Indigenous Knowledge of Local Plants


Our Horticulture Club leaders (grade 5) have been enthusiastically assisting their younger peers (grades 2 and 3) in learning more and caring about plants in our Science room. What if we could take this to the next level and work on a bigger project that requires even greater responsibility? What if we could invite local Elders, have student leaders learn from them and in turn teach younger students? We did just that and would like to show everyone how we did it.

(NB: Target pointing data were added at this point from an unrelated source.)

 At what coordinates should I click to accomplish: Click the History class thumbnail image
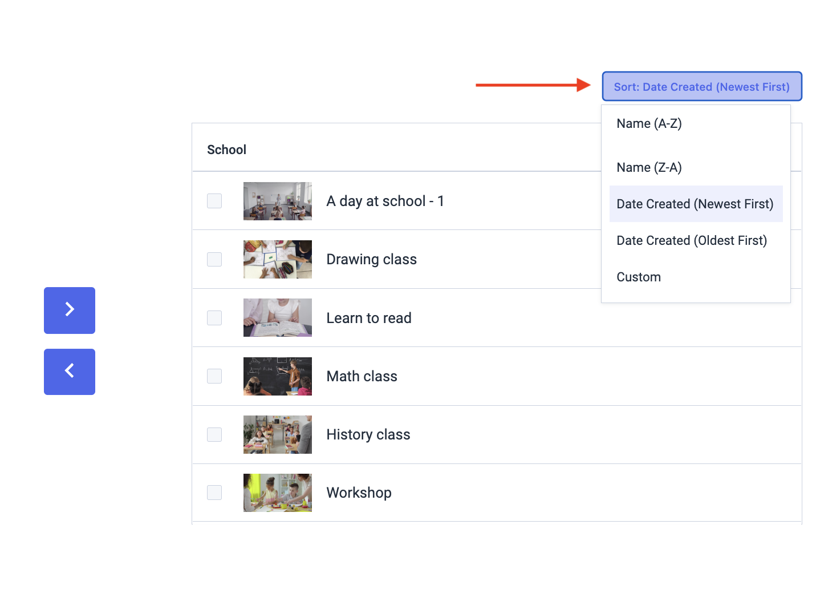277,434
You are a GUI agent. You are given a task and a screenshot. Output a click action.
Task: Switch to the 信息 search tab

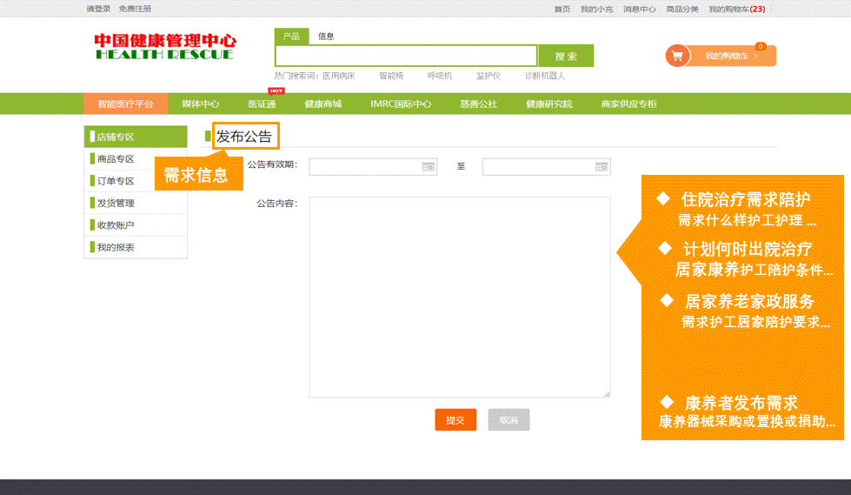(x=326, y=37)
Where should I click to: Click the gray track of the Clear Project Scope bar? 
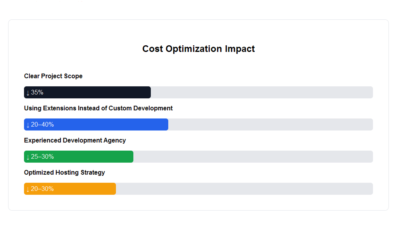tap(262, 93)
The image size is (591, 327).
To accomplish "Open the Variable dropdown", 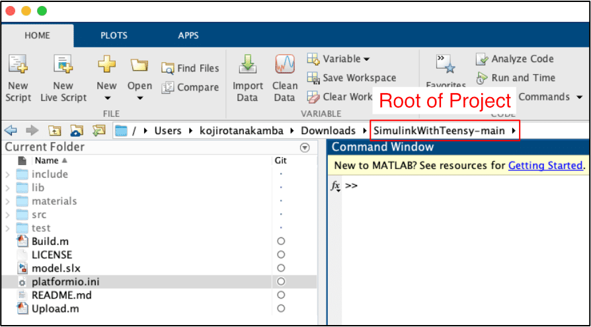I will click(x=339, y=59).
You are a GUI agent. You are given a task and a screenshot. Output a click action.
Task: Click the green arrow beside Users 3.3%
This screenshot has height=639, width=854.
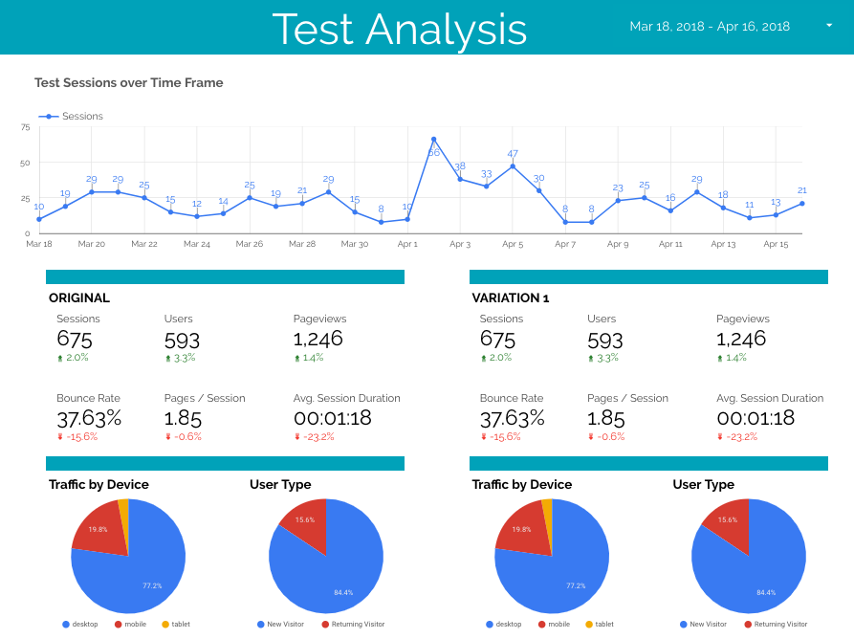pos(166,358)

We started by consulting local Knowledge Keepers who provided us with information that we used to create displays around our school. These displays piqued student interest and made them more aware of the value of plants in our area. In the next step, we invited a few Piikani (Blackfoot) Elders to our school to teach our students about the plants. Inspired by these visits our Horticulture Club leaders studied the Blackfoot names of the plants on their own time (during recess) and went on the land to gain first-hand knowledge of them. Having practised, they are now ready to transfer their knowledge to the grades below them.

Reflection & Celebration

Connecting Elders’ knowledge to real-life experience with plants has resulted in increased enthusiasm and confidence among members of our Horticulture Club. As young “experts,” they are now preparing to share their learning with younger students. This models the passing on of knowledge from generation to generation but within the microcosm of the school setting. It is hard, if not impossible, to care about the land if one does not know the land. What is a better way of learning about the land, if not being on the land accompanied by people whose ancestors cared for the land for Millennia? We recently met a Blackfoot Communications specialist while filming at a Blackfoot Archeology conference. We would like to hire him to teach these students how to present their learning in video format so that it can be shared more widely and promote interest in student leadership in caring for the land.